RECORDS PROVIDED:
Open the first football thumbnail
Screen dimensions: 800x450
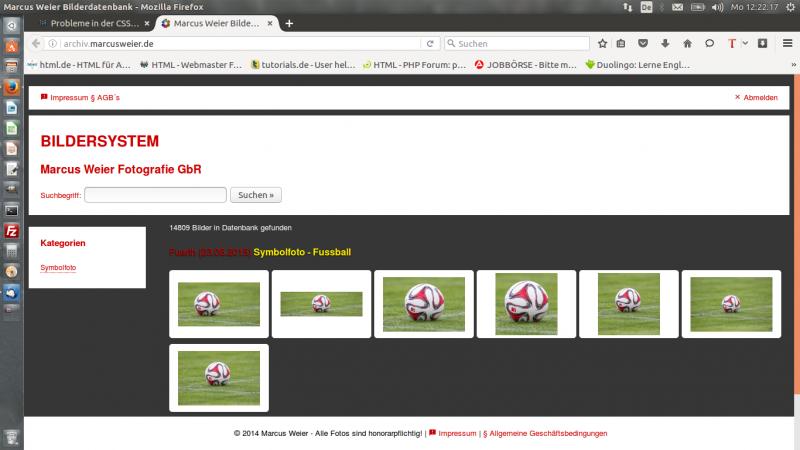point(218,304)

---

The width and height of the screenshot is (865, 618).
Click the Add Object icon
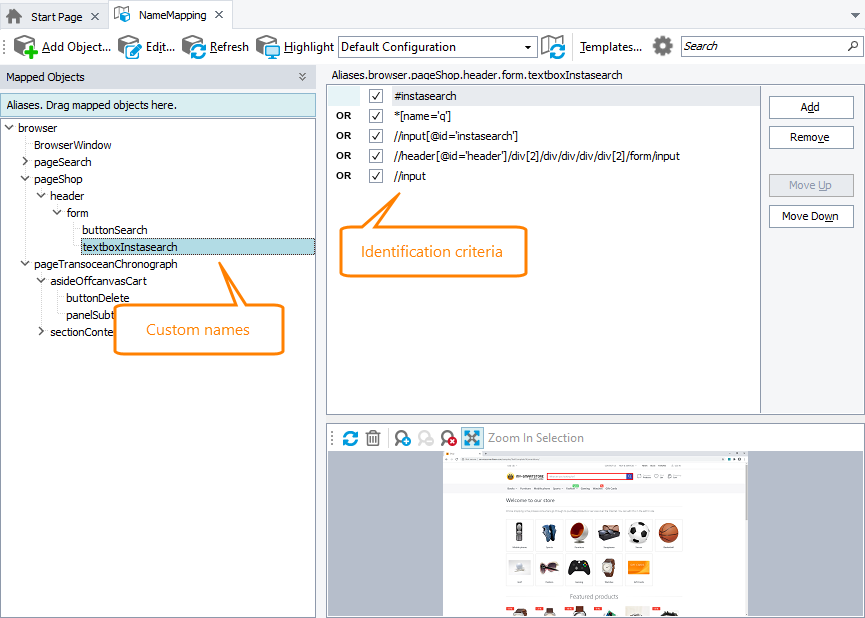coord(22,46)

---

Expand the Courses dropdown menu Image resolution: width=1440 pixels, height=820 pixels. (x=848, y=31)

WORK TO COMPLETE: Copy each line containing the word "height" from the data.

REPLY TO THE TASK:
The width and height of the screenshot is (865, 618).
Expand the Courses dropdown menu Image resolution: width=1440 pixels, height=820 pixels. (x=848, y=31)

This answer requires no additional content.